Forests, Rocks and Torrents: Norwegian and Swiss Landscapes at the National Gallery

By Richard Moss | 23 June 2011
a painting of a river running through a ravine flanked by fir trees
Johan Christian Clausen Dahl, The Lower Falls of the Labrofoss 1827.© Photo courtesy of the owner
Exhibition: Forests, Rocks, Torrents: Norwegian and Swiss Landscapes from the Lunde Collection at the National Gallery until September 18 2011

The National Gallery is examining a vibrant body of work from nineteenth century Norway and Switzerland that reveals how a group of painters emerged as masters of the mountains, rocks, rapids and oceans of the Scandinavian and Alpine landscapes.

Drawing on the private collection of American Asbjørn Lunde whose Norwegian and Swiss paintings range from miniature oils to monumental canvases, Forest Rocks and Torrents reveals the similarities of the Norwegian and Swiss traditions as well as the many differences that climate, character, national temperament and political regimes can impose on art.

In Norway three landscape artists, Johan Christian Dahl, Thomas Fearnley and Peder Balke, led the way.

a painting of a sail boat riding the rough waves of a sea
Peter Balke, Seascape about 1860.© Photo courtesy of the owner
Dahl was a patriot who committed himself to depicting the wild splendour of his nation, but in 1818 moved to Dresden where he began a long friendship with the German artist Caspar David Friedrich.
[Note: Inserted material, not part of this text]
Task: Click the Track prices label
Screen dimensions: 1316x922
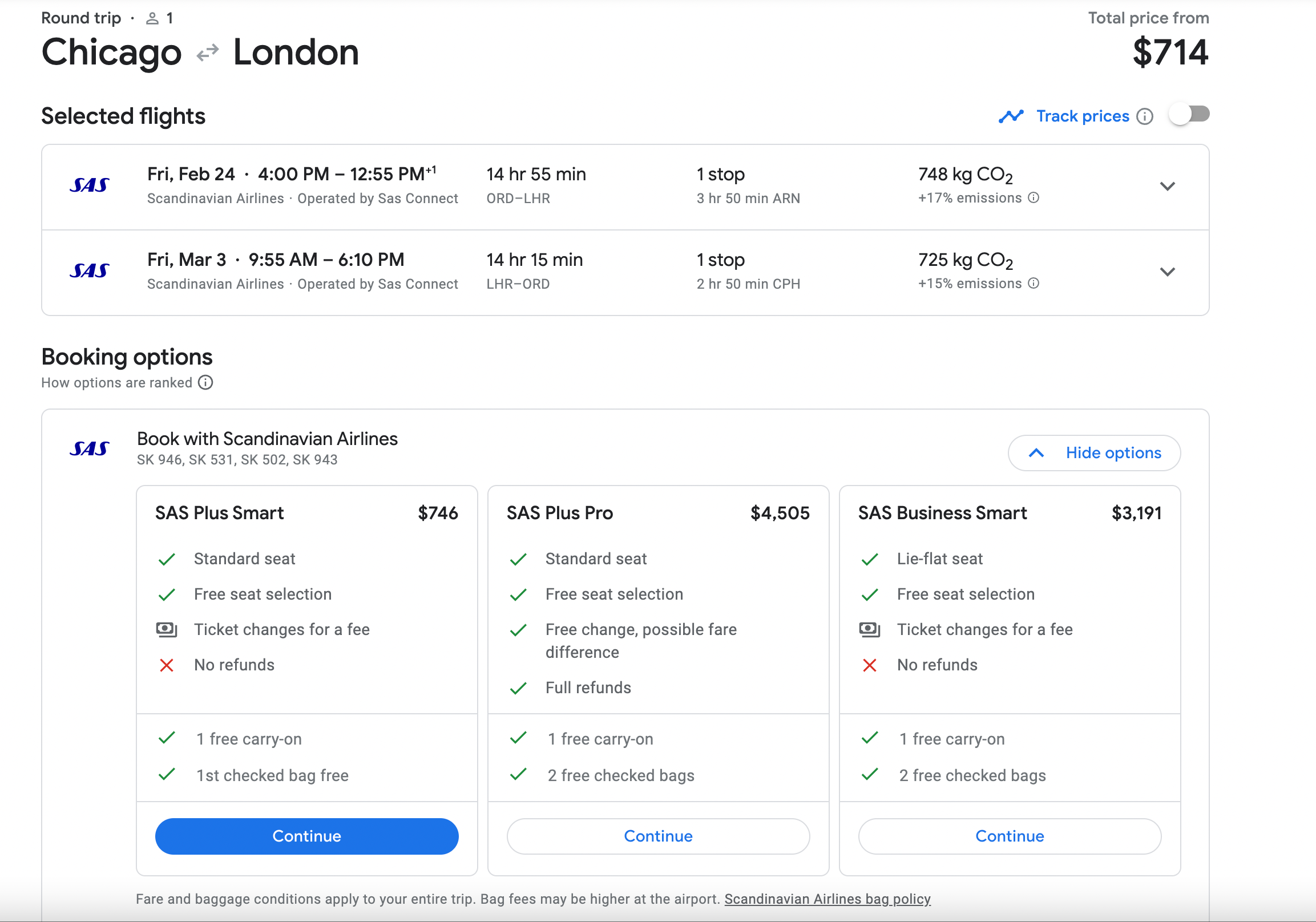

Soon established as an esteemed Norwegian master in exile, many young artists made the pilgrimage to see Dahl in Dresden when travelling from Norway to Italy.

His greatest student was Thomas Fearnley, who in 1835 spent time in Switzerland painting, and sowing the seeds of a cross pollination of Swiss and Norwegian techniques and ideas.

a painting of a lone figure on a rock outcrop set against a brooding sea landscape
Knud Andreassen Baade, Scene from the Era of Norwegian Sagas 1850© Photo courtesy of the owner
In the years around 1800, both nations generated traditions of painting that celebrated the landscape in its sublime and pastoral modes.

Another early devotee was Caspar Wolf, whose personal interests lay in the depiction of rocks, caves and water (notably the Geltenbach Falls in the Lauenen Valley with an Ice Bridge).

However it was Peder Balke who is now recognised as the true innovator. His study of Stockholm by moonlight and his studies of stormy seas, rocky coastlines and shipwrecks – many of which are rendered as small black and white improvisations, thinly painted on board – established the notion of a romantic Norwegian landscape.

Knud Andreassen Baade’s Scene from the era of Norwegian Sagas, 1850 seems to capture this development of the Romantic tradition perfectly by combining the weighty literary mythological traditions of the Norse Gods with dramatic flourishes that seem to capture the brooding menace of the sea and the sky.

a painitng of spruce or fir tree in a mountainous landscape
Alexandre Calame, At Handeck about 1860© Photo courtesy of the owner
Among the Swiss contingent the artist widely regarded as the preeminent landscapist is Alexandre Calame.

His paintings are said to owe much to the work of 17th-century Dutch landscape artists such as Jacob van Ruisdael in their portrayal of mountains, dense fir forests and raging torrents. The latter are central to Calame’s work and visitors can see one of his most monumental renderings in Mountain Torrent before a Storm.

Depicting the longest river in Switzerland, the Aare, the painting was acquired by Prince Yusupov of Russia and is pervaded by Calame’s dramatic sense of nature’s grandeur.

British gallery audiences are all too familiar with 19th century British artists Constable and Turner and how they have become lionised as masters of Romantic British landscape painting.

Forests Rocks and Torrents offers the chance to view their work in relation to parallel movements that, although from different countries, celebrated the landscape in similar ways.